All of the entries should be written out again exactly.
━━ Given data ━━
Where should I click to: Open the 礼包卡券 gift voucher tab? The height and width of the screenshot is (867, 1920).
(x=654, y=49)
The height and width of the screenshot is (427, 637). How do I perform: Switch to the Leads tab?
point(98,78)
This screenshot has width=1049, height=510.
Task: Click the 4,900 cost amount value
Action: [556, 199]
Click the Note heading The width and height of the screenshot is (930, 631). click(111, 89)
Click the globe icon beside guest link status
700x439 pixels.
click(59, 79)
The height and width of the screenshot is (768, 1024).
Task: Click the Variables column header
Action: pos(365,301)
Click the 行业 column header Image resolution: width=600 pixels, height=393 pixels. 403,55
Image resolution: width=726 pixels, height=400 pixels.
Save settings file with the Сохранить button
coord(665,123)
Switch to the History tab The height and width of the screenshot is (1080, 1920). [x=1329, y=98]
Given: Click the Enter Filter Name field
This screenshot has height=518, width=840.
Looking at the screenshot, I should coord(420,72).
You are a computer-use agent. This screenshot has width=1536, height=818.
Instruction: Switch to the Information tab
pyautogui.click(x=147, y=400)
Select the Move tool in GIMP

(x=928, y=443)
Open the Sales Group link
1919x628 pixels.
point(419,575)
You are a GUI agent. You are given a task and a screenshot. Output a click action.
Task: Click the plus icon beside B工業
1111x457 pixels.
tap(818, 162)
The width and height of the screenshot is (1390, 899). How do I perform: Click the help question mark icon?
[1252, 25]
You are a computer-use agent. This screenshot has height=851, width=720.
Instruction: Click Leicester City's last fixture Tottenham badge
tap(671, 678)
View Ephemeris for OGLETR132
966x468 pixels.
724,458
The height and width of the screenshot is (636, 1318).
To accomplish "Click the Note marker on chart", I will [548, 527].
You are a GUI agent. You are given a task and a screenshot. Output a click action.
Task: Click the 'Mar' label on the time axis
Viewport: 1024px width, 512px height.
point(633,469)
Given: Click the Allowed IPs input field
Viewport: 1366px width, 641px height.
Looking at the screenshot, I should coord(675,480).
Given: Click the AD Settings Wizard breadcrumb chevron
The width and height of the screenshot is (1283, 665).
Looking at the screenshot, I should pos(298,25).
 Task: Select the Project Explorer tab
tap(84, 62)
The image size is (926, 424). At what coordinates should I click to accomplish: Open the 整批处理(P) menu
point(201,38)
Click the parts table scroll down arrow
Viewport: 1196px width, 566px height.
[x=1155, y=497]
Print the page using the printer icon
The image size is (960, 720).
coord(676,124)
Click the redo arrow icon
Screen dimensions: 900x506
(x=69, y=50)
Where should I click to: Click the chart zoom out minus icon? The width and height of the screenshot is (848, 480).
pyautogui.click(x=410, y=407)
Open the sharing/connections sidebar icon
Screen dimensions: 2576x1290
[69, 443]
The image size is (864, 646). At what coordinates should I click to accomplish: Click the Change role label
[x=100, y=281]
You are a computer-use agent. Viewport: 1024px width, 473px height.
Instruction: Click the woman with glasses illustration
━━━
_Response below_
Where should I click to: Open the 礼包卡券 gift voucher tab? The height and width of the screenshot is (867, 1920).
(x=654, y=49)
The height and width of the screenshot is (427, 637). How do I perform: Switch to the Leads tab?
point(98,78)
This screenshot has width=1049, height=510.
Task: Click the 4,900 cost amount value
Action: [556, 199]
Click the Note heading The width and height of the screenshot is (930, 631). click(111, 89)
Click the globe icon beside guest link status
700x439 pixels.
click(59, 79)
The height and width of the screenshot is (768, 1024).
Task: Click the Variables column header
Action: pos(365,301)
Click the 行业 column header Image resolution: width=600 pixels, height=393 pixels. 403,55
Image resolution: width=726 pixels, height=400 pixels.
Save settings file with the Сохранить button
coord(665,123)
Switch to the History tab The height and width of the screenshot is (1080, 1920). [x=1329, y=98]
Given: Click the Enter Filter Name field
This screenshot has height=518, width=840.
Looking at the screenshot, I should coord(420,72).
You are a computer-use agent. This screenshot has width=1536, height=818.
Instruction: Switch to the Information tab
pyautogui.click(x=147, y=400)
Select the Move tool in GIMP

(x=928, y=443)
Open the Sales Group link
1919x628 pixels.
point(419,575)
You are a GUI agent. You are given a task and a screenshot. Output a click action.
Task: Click the plus icon beside B工業
1111x457 pixels.
tap(818, 162)
The width and height of the screenshot is (1390, 899). How do I perform: Click the help question mark icon?
[1252, 25]
You are a computer-use agent. This screenshot has height=851, width=720.
Instruction: Click Leicester City's last fixture Tottenham badge
tap(671, 678)
View Ephemeris for OGLETR132
966x468 pixels.
724,458
The height and width of the screenshot is (636, 1318).
To accomplish "Click the Note marker on chart", I will [548, 527].
You are a GUI agent. You are given a task and a screenshot. Output a click action.
Task: Click the 'Mar' label on the time axis
Viewport: 1024px width, 512px height.
point(633,469)
Given: Click the Allowed IPs input field
Viewport: 1366px width, 641px height.
Looking at the screenshot, I should coord(675,480).
Given: Click the AD Settings Wizard breadcrumb chevron
The width and height of the screenshot is (1283, 665).
Looking at the screenshot, I should pos(298,25).
 Task: Select the Project Explorer tab
tap(84, 62)
The image size is (926, 424). At what coordinates should I click to accomplish: Open the 整批处理(P) menu
point(201,38)
Click the parts table scroll down arrow
Viewport: 1196px width, 566px height.
[x=1155, y=497]
Print the page using the printer icon
The image size is (960, 720).
coord(676,124)
Click the redo arrow icon
Screen dimensions: 900x506
(x=69, y=50)
Where should I click to: Click the chart zoom out minus icon? The width and height of the screenshot is (848, 480).
pyautogui.click(x=410, y=407)
Open the sharing/connections sidebar icon
Screen dimensions: 2576x1290
[69, 443]
The image size is (864, 646). At what coordinates should I click to accomplish: Click the Change role label
[x=100, y=281]
You are a computer-use agent. Viewport: 1024px width, 473px height.
Instruction: Click the woman with glasses illustration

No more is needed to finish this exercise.